# How does SVD actually provide the recommendations? I seem to get conflicting answers

I am reading a text book that basically says the following: Given a matrix A where A is USERS x ITEMS we can use SVD to decompose the matrix into:

$$A = U \times \Sigma \times V^T$$

Then we can take the first $n$ columns of these matrices to get: $$A \approx U_n \times \Sigma_n \times V_n^T$$

Then say we have a USER vector, $u$, that has ratings for items, we find out where $u$ is position in the $n$-dimensional space:

$$u_{nd} = u \times U_n \times\Sigma_{n}^{-1}$$

And we can use the position of $u_{nd}$ to discover what items and users are similar to $u_{nd}$ by using a method like cosine similarity.

So this all makes sense to me (I think). Pretty straight forward.

However if I go to this tutorial, and go to the SVD section, she writes that you can provide predictions by just getting a low-rank approximation of a ratings matrix?

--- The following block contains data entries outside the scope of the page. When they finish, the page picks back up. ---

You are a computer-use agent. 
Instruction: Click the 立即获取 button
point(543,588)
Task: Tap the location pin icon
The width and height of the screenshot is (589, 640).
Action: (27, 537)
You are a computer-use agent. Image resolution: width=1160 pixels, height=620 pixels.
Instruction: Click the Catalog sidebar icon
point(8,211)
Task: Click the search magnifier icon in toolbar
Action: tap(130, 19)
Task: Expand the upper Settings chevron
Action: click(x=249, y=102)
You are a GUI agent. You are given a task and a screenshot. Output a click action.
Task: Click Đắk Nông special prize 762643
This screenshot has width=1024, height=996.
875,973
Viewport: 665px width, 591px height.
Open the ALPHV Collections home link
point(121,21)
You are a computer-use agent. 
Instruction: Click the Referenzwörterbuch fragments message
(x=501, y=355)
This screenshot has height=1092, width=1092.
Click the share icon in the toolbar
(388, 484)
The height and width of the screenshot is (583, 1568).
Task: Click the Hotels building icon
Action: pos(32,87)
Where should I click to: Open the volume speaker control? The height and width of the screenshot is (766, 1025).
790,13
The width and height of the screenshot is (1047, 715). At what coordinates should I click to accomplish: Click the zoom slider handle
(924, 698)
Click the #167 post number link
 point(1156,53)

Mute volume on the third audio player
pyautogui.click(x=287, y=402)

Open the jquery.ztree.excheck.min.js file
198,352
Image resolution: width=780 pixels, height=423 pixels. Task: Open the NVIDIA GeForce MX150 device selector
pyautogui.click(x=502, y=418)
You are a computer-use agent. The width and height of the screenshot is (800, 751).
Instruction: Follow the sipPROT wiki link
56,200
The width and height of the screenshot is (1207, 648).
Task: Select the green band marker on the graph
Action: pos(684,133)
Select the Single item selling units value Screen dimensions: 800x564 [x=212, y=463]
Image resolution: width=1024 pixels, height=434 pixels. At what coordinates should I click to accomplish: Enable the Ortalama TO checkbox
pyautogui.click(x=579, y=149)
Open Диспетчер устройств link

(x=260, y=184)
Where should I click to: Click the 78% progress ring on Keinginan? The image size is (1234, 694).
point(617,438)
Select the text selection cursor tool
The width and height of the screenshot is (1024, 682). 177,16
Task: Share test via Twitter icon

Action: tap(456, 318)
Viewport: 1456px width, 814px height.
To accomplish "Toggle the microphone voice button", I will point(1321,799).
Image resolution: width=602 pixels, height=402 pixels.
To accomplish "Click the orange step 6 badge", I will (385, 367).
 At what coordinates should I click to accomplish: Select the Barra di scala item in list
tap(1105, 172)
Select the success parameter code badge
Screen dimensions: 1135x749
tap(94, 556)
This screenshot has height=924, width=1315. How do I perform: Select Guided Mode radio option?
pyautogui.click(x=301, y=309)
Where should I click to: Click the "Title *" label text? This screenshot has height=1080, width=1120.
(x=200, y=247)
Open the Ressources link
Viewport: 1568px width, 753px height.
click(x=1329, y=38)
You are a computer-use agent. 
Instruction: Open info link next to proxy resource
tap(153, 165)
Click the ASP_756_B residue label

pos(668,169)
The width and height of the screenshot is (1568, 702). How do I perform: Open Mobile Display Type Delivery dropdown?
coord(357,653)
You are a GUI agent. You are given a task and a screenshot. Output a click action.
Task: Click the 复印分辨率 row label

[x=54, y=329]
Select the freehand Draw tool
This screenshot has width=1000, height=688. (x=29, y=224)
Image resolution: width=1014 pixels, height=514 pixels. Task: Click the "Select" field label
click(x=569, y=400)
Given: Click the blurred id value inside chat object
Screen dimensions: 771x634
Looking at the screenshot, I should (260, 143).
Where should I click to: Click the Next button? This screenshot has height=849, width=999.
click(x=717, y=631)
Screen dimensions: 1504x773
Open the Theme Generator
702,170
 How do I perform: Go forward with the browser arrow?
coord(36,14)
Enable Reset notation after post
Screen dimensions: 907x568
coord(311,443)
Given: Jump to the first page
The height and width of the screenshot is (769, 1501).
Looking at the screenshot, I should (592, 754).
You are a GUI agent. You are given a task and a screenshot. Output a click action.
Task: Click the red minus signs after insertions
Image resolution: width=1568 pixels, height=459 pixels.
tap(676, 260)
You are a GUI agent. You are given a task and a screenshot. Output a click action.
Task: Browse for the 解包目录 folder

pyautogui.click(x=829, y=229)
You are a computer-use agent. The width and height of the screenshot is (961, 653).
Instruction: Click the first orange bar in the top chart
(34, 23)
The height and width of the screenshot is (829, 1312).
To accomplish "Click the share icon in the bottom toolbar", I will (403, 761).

Moreover, if you have: $$A = U \times \Sigma \times V^T$$ We can simply make predictions by: $$A \approx U_n \times \Sigma_n \times V_n^T$$ where $n$ is the $n$ lower-rank approximation.

Why do both of these methods work? What is the point of the first method if I can just use the second method to make predictions?

FURTHER EDIT: Why does the first method use the inverse of matrix $\Sigma$ whereas the second does not?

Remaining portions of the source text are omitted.